## WHAT TO PRODUCE
Please report every line from the material that contains the word "tendinte".

----------

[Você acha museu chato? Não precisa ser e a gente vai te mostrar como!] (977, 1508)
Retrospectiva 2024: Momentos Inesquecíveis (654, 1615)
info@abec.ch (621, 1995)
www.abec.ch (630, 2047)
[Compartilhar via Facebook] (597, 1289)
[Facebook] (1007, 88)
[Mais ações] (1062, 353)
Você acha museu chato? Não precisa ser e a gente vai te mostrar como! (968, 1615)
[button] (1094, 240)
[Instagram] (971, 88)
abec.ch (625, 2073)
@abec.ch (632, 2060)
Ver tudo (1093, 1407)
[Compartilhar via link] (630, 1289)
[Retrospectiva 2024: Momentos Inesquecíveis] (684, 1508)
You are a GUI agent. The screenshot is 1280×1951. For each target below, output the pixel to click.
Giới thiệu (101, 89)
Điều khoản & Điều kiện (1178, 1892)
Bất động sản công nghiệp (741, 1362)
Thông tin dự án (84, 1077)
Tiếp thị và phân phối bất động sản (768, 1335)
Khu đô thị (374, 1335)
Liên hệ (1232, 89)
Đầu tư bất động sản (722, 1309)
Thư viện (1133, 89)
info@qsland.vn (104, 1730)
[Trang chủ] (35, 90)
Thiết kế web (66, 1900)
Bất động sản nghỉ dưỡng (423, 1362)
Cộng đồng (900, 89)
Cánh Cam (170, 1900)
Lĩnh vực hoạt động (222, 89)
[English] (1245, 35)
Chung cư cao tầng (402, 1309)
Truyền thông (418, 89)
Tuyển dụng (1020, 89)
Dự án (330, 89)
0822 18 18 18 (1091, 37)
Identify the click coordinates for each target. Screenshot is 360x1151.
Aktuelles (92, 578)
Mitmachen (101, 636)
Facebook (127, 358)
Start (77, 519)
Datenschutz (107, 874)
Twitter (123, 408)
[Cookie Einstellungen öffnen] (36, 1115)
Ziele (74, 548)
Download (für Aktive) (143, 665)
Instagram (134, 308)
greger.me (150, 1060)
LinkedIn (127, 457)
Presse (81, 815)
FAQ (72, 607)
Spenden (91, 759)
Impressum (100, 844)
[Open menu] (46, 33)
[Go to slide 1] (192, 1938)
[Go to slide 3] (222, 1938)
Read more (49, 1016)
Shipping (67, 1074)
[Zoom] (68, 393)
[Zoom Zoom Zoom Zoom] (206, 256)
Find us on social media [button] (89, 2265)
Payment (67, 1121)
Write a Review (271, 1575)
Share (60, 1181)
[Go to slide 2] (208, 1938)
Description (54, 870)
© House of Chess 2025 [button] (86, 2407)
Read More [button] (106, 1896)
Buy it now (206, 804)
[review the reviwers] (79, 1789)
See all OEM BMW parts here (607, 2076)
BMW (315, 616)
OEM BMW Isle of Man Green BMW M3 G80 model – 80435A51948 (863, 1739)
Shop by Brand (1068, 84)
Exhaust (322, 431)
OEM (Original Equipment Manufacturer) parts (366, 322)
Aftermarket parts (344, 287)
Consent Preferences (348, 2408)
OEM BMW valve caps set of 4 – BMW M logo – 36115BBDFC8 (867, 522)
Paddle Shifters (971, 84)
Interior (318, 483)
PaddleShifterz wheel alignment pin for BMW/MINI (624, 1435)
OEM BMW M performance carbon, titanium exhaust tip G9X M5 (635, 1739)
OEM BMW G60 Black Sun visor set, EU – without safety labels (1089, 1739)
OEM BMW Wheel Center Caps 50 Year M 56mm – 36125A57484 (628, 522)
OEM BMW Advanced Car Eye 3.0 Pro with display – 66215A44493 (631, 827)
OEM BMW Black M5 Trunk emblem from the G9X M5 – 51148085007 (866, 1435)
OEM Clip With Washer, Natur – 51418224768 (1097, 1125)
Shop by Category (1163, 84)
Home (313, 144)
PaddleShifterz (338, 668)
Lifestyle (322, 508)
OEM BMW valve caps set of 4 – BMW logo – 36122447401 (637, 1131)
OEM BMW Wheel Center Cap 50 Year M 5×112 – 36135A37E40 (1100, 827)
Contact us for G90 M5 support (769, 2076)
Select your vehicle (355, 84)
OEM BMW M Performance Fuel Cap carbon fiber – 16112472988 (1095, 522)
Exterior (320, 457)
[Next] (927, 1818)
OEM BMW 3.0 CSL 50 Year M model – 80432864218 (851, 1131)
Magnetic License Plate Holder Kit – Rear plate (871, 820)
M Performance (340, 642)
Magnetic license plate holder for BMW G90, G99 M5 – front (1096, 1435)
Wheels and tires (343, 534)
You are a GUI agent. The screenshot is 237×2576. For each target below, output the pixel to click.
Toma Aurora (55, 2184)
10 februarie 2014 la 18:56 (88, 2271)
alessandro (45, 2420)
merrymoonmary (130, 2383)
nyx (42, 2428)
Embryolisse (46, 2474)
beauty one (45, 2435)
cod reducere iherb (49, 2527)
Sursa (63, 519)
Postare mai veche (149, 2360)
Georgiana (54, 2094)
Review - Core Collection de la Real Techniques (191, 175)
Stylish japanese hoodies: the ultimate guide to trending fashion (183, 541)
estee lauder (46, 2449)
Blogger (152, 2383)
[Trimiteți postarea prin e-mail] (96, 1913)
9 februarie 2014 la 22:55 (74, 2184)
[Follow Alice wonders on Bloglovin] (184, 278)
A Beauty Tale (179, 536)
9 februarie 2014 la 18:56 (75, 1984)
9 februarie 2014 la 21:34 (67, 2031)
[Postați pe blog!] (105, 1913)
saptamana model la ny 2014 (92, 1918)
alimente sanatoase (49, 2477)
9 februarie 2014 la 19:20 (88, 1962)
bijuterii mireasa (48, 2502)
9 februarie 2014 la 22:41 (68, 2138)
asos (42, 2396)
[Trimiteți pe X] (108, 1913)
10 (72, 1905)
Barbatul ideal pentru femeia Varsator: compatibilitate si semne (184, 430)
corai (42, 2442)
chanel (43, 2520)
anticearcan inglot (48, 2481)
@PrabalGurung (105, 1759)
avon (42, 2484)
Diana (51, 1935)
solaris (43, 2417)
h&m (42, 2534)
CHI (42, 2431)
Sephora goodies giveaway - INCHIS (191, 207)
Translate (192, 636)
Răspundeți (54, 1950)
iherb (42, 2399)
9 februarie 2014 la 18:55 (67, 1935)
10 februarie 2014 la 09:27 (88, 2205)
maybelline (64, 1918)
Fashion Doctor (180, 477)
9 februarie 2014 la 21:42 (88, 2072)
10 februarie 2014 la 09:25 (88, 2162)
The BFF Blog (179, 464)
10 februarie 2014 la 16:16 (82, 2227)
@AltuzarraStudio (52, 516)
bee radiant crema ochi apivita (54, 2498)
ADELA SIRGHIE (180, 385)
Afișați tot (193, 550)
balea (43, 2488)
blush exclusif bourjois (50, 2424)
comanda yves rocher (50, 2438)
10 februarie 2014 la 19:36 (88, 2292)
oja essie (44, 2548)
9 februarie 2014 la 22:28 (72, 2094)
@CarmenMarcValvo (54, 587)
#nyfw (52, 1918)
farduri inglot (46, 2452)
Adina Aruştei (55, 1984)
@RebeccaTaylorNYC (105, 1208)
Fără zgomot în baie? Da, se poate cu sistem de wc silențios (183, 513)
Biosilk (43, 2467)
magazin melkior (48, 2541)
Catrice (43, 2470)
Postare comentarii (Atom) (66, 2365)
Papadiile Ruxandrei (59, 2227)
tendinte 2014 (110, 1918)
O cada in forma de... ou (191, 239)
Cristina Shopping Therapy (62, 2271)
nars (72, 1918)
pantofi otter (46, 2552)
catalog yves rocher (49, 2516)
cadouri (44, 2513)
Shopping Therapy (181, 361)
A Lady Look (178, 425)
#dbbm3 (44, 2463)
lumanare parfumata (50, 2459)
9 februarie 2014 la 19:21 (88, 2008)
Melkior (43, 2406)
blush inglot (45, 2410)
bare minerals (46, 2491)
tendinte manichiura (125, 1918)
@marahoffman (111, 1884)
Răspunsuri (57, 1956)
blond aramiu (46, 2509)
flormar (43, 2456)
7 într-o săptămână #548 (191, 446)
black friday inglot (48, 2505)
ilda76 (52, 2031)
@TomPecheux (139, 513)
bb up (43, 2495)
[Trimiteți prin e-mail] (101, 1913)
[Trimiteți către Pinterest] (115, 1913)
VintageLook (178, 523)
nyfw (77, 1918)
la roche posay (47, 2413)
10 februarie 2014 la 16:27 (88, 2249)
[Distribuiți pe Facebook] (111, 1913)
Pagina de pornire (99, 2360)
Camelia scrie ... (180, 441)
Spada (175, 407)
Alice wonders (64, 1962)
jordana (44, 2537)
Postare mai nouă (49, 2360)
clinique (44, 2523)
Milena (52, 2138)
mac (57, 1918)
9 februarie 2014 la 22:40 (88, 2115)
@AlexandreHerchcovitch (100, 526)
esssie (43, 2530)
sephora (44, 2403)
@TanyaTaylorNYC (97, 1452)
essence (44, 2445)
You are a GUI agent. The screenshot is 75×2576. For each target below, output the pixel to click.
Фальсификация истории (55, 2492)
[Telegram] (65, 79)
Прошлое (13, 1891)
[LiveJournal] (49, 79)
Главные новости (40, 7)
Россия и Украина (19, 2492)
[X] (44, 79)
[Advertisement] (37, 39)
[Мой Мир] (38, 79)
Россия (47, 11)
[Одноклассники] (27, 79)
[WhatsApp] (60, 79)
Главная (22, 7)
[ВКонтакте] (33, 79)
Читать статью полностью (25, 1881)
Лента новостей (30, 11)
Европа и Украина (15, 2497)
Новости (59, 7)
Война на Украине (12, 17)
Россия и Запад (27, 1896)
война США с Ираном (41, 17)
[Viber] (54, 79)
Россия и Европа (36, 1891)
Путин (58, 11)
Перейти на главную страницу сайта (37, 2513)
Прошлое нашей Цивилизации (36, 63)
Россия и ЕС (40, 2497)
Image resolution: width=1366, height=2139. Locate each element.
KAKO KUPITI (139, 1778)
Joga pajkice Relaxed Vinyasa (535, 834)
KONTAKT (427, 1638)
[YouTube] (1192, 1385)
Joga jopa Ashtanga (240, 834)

----------

## WRITTEN REPLY
tendinte 2014 (110, 1918)
tendinte manichiura (125, 1918)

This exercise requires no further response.